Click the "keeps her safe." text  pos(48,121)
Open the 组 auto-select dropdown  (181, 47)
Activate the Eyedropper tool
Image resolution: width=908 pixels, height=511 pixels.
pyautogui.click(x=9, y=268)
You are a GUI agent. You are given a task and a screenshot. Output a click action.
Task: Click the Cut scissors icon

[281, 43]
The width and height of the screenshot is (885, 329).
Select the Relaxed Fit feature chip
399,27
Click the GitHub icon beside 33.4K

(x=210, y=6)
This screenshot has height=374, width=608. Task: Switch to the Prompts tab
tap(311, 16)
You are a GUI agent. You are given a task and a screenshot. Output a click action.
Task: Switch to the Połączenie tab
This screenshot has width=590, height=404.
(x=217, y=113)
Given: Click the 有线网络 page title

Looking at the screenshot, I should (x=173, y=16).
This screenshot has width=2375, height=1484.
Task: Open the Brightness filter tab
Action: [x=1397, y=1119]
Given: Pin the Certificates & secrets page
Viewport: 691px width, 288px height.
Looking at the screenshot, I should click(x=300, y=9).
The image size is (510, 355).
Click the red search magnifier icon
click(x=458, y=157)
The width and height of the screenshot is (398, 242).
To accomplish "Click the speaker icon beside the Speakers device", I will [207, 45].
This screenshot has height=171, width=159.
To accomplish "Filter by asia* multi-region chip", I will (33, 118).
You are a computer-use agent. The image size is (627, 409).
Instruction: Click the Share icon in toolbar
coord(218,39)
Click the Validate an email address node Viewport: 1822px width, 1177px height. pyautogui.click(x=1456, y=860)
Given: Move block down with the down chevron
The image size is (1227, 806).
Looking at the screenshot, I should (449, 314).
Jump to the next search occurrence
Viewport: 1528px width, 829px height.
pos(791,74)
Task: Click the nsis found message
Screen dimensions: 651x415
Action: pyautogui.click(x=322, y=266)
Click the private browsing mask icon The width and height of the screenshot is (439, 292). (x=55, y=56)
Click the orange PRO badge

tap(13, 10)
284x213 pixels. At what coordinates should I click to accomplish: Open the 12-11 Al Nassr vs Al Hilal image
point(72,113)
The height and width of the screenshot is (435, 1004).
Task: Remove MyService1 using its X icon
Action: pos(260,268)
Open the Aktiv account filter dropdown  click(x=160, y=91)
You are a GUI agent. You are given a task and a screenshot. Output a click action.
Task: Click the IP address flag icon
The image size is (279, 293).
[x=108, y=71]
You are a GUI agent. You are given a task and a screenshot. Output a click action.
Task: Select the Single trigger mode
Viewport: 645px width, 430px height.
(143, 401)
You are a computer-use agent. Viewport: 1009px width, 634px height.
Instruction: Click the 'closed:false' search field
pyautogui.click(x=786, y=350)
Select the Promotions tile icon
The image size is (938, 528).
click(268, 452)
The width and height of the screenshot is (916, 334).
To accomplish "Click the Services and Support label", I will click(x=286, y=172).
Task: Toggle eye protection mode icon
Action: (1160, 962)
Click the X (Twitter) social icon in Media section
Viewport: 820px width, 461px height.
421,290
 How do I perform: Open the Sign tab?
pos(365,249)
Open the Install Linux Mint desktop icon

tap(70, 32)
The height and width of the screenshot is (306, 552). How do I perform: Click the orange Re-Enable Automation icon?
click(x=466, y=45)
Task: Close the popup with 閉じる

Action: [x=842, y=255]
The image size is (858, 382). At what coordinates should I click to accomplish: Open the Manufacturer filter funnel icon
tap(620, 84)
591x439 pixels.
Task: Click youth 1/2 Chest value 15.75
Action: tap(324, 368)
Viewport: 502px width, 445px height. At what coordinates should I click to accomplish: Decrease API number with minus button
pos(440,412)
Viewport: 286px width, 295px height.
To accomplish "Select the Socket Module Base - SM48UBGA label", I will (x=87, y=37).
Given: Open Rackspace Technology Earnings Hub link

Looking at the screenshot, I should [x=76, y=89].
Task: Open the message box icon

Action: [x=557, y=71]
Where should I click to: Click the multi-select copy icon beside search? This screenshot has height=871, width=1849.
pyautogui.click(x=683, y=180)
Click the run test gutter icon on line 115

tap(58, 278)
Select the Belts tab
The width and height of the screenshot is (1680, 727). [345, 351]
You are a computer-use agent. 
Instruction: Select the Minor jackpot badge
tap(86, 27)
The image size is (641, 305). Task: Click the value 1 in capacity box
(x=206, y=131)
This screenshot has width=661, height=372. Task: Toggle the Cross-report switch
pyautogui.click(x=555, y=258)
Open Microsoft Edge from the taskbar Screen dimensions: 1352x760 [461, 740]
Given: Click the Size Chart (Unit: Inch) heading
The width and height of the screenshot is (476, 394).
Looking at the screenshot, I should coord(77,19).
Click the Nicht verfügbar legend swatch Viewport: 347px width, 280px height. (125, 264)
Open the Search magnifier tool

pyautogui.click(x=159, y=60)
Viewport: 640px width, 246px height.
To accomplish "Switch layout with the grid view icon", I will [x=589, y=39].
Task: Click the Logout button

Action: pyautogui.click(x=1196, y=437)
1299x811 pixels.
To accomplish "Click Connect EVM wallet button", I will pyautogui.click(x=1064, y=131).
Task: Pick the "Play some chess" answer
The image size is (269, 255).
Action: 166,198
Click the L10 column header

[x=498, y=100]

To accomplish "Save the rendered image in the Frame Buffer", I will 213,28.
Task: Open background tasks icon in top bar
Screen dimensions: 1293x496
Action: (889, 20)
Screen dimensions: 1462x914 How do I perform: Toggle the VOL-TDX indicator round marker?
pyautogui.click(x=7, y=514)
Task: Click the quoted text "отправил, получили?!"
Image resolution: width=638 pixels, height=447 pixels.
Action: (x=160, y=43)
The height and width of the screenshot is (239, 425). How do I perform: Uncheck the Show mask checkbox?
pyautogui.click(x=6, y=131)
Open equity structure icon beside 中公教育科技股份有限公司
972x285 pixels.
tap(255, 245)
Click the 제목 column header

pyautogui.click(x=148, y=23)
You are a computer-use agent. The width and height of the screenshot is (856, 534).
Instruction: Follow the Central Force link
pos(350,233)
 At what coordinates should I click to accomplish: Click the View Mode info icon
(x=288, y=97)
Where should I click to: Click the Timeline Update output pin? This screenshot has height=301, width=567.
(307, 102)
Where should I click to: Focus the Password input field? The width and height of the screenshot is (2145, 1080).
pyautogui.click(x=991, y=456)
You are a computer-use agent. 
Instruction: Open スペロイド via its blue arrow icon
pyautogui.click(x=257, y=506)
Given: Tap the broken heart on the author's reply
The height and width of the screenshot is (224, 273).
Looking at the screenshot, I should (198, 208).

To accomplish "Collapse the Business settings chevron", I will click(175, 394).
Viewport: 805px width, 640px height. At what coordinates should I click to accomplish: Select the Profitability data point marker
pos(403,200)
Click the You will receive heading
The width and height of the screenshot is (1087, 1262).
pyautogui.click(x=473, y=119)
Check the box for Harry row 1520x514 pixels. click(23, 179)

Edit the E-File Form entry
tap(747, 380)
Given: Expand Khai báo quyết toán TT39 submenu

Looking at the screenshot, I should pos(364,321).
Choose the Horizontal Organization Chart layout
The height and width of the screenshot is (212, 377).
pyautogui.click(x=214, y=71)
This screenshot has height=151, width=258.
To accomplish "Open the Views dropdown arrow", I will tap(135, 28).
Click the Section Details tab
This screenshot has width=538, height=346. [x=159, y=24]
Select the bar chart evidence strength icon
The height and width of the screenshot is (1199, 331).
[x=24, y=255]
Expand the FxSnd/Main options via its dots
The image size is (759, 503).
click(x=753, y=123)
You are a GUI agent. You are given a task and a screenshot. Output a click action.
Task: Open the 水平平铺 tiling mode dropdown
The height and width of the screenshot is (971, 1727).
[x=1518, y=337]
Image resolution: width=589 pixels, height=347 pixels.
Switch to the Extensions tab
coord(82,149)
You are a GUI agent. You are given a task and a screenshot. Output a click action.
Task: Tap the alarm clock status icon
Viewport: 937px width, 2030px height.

*-*-*

Goal = Rewrite the listing from its start through the line that contains "(x=210, y=6)", substituting "Color Picker" for "Eyedropper" and leaving everything else as it is.

Expected answer =
Click the "keeps her safe." text  pos(48,121)
Open the 组 auto-select dropdown  (181, 47)
Activate the Color Picker tool
Image resolution: width=908 pixels, height=511 pixels.
pyautogui.click(x=9, y=268)
You are a GUI agent. You are given a task and a screenshot. Output a click action.
Task: Click the Cut scissors icon

[281, 43]
The width and height of the screenshot is (885, 329).
Select the Relaxed Fit feature chip
399,27
Click the GitHub icon beside 33.4K

(x=210, y=6)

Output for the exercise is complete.